# Rehydrating Vanilla Beans?



## Lisa110 (Jan 14, 2006)

I am so angry, I could scream.  I bought a pound of tahitian vanilla beans about 3 months ago on ebay.  They were plump, fragrant, and to put it simply, perfect.  The seller had rave reviews, so I wasn't surprised.  After using two of them, I wrapped them tight in plastic wrap, then put that in an airtight ziplock bag, and put the bag in an airtight jar.  I checked for any leaks beforehand, and there were none, but I triple wrapped them nonetheless, just to be safe.  

I went to retrieve a few beans for a creme brulee earlier today, and they were all dry as bone!  First off, how could this have happened?  I stored them so airtight, and they are supposed to last about a year that way.  Secondly, does this mean this guy could be possibly sending old beans that don't have much time/freshness left?

In any event, can vanilla beans be rehydrated in boiling water?  If so, do you lose flavor by doing so?  I spent a lot of money on them, so I'm hoping to be able salvage something.  Suffice it to say, I'm never ordering from this man again!


----------



## Andy M. (Jan 14, 2006)

I don't think the seller is at fault. The beans were perfect when you received them. At that point they were out of the seller's control.

Do not put the into boiling, or any other kind of water.

If you want to use a bean or beans, split them open and poach them in the liquid you're trying to flavor, such as milk, cream, etc. They still have flavor in them, it will just be harder to get out.


----------



## Lisa110 (Jan 15, 2006)

Thank you, Andy.  I guess I'm just shocked that they dried up when they were sealed so tightly, and only 3 months old!  In any event, I can't even split them before I put them into the cream, because they are as hard rocks, and crack into tiny pieces when I try


----------



## GB (Jan 15, 2006)

This is just a thought so someone should check my info before Lisa trys this, but what if she put the beans in the microwave on low power for a very short amount of time, just to soften enough so she can split them and then take Andy's advice of poaching them?


----------



## Andy M. (Jan 15, 2006)

I never tried the microwave. If you try it, wrap the beans in a damp paper towel first. The moisture will help soften the beans.

However, I don't think it's necessary. If the bean breaks up into small pieces when you try to split it, that will just expose more if the inside to the liquid and speed the extraction of flavor. After you're done, you just strain the liquid to get out all the bean bits.


----------



## Lisa110 (Jan 15, 2006)

Thanks, andy and gb.  I will give the microwave idea a try and let you know how it went.  I guess less than a minute will do?


----------



## Andy M. (Jan 15, 2006)

Lisa110 said:
			
		

> Thanks, andy and gb. I will give the microwave idea a try and let you know how it went.
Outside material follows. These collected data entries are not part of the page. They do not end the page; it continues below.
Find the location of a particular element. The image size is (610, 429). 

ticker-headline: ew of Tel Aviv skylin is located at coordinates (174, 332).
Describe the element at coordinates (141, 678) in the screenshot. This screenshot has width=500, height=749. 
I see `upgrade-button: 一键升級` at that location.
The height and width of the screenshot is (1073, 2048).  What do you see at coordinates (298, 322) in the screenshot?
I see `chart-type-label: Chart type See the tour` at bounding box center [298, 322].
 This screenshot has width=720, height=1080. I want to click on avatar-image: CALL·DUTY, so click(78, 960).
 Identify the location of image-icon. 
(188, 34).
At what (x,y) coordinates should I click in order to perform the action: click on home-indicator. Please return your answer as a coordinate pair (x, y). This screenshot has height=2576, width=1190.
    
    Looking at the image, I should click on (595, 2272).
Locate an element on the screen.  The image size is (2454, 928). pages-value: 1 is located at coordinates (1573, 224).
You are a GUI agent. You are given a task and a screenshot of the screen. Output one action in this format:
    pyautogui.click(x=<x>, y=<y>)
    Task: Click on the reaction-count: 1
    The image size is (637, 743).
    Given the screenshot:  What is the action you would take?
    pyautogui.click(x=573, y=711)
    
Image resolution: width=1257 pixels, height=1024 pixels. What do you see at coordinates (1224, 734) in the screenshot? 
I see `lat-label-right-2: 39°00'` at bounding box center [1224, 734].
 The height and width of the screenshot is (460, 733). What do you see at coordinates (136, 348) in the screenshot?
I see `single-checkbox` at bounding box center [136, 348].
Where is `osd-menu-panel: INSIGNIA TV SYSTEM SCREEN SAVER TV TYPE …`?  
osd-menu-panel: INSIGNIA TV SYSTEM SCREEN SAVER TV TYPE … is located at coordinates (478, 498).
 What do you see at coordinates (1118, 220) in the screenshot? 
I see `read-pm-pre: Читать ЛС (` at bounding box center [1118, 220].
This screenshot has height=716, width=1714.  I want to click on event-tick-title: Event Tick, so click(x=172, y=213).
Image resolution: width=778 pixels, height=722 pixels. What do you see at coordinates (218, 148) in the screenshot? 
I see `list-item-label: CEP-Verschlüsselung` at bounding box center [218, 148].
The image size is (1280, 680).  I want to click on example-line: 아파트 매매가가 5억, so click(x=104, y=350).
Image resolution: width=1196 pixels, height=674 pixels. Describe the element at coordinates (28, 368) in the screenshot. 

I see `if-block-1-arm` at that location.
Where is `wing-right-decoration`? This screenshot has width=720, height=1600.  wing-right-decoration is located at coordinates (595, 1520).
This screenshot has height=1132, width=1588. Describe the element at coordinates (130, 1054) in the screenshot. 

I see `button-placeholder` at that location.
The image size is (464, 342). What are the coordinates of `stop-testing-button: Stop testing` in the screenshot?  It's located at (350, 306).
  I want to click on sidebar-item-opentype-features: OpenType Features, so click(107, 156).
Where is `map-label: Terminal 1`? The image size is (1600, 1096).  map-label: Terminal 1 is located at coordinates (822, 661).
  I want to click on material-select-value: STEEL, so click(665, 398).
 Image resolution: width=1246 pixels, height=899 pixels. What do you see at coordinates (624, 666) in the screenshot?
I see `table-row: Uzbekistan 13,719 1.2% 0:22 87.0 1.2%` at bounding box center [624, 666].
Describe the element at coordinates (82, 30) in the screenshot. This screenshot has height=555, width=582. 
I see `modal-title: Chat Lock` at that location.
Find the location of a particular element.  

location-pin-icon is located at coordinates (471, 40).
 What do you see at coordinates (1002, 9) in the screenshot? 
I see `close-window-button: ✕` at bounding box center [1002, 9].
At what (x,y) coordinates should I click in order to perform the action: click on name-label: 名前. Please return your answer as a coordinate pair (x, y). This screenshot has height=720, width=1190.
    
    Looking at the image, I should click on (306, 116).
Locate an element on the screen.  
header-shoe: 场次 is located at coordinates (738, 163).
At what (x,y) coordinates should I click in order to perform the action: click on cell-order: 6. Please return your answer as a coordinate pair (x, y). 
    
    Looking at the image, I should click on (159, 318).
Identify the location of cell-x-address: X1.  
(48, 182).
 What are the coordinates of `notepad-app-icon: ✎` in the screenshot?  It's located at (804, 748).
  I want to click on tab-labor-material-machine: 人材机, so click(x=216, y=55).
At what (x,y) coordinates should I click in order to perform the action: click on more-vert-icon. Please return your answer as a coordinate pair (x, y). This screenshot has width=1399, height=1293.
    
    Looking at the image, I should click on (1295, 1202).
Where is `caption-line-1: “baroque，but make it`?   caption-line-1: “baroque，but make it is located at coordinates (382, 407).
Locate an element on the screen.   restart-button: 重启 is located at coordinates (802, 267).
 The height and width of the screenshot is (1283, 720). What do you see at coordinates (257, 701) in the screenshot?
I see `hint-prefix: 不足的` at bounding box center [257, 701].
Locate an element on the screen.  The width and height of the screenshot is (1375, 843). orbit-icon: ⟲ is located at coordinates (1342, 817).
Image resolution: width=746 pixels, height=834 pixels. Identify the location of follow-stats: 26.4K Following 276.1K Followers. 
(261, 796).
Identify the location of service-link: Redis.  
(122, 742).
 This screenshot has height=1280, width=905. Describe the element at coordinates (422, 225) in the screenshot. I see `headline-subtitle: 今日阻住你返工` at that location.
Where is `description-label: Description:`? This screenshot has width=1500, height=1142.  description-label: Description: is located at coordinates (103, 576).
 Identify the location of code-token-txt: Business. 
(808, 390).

I guess less than a minute will do?


 

Try 10 or 15 seconds to start.  What you want to do is heat the damp paper towel to make steam that will moisten the beans.  

This method is how I defrost frozen rolls.  It keeps the edges from getting hard by the time the center defrosts.


----------



## Lisa110 (Jan 16, 2006)

Thanks, Andy.  I will be making a vanilla bean Pound cake on Wednesday, so I'll let you know how it goes then.


----------



## Lisa110 (Feb 2, 2006)

Andy, sorry it's taken so long to get back.  Some unexpected things came up, so I wasn't able to try your idea for rehydrating the beans enough so I could slice and scrape them.  Well..I did finally try it, and it worked, but I had a very small window to work with, as I could feel it starting to harden as I scraped out the beans.  Nevertheless, at least I can salvage something out of them!  Thank you so much for your time and advice


----------